The biologically unprecedented structures in the brain that enable these abilities don’t leave much of an impression in the fossil record, so there is no hard evidence of when they appeared. We have come to know them only recently through neuroscience, an exploding field that continues almost daily with discoveries that illuminate the complexity of the brain. Yet a couple of structures, a class of cells or parts of the brain we’ve known about for some time, give us some hint as to why human abilities exploded on the scene fifty thousand years ago. For instance, since the 1920s, we’ve known about spindle neurons—a uniquely shaped set of cells that first showed up in ape brains, and to a lesser extent in dolphins, whales, and elephants, all animals known for having unique abilities. Humans have many more of them in very specific areas of the brain, and they are involved in complex reactions like trust, empathy, and guilt, but also in practical matters like planning. (You might ask why empathy and planning run together. Good question. Answer coming.)
Add to that a related and even more wondrous set of cells that neuroscientists call “mirror neurons,” first discovered in the 1980s and ’90s by a group of scientists in Italy. These get more to the point of empathy. The term “mirror” is apt. If we monitor a monkey’s brain while the monkey is eating a peanut, the readout shows a set of firing neurons associated with activities like using a hand to pick up the peanut, chewing, and reg
istering the satisfaction delivered by the food. But if a monkey watches another monkey eat a peanut, that same set of neurons—the mirror neurons—fire in his brain, as if he himself were the one eating the peanut. This is a major part of the circuitry of empathy, which is defined as a notch up from sympathy. More than simply realizing the feelings of another, we also literally feel them ourselves.
It would be hard to overstate the importance of this in social cohesion, but a bit of reflection shows how far this extends. It gives us some sense of another person’s story, ascribing consciousness to other beings. It allows us to understand that they do not see the world as we see it, the importance of which is best understood by observing people who do not have this ability.

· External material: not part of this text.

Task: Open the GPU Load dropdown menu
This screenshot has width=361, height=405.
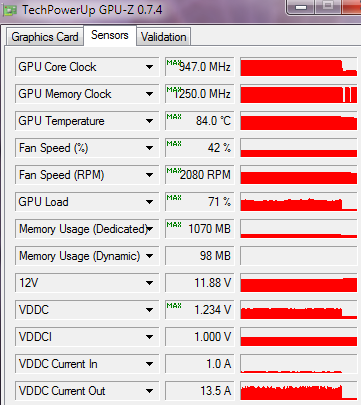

For instance, people who have autism are notoriously altered in this very circuitry and these abilities, which is why they don’t lie. They don’t see the point of lying, because they think everyone else knows exactly what they know.
This consciousness of another’s point of view is exactly what enables the more elegant and refined form of lying so valuable to all humans: storytelling. It allows abstraction and conceptualization, which in turn allows language. It allows a concept of the future, which in turn opens the door to planning and scheming and is why planning is related to empathy. But it also gives us a sense that others see us, and hence body adornment shows up in the archaeological record. So does art, which is an extension of adornment but also a mode of storytelling, a symbolic representation of the world external to us.
All of this, on the other hand, comes at a great cost. As we have said, the brain is a costly organ in terms of the energy required to keep it humming along. Any additions simply increase that load, but these are more than simple additions, more than a few more cells tucked away in a discrete corner. The activities associated with spindle and mirror neurons are characterized not by the firing of a few cells but by the assembly of networks of cells all firing in concert, a glow of energy humming around the entire brain. These, unlike many of our more mundane tasks, are whole-brain activities, heavy calculation loads. This load translates into a requirement for even more calories to support it.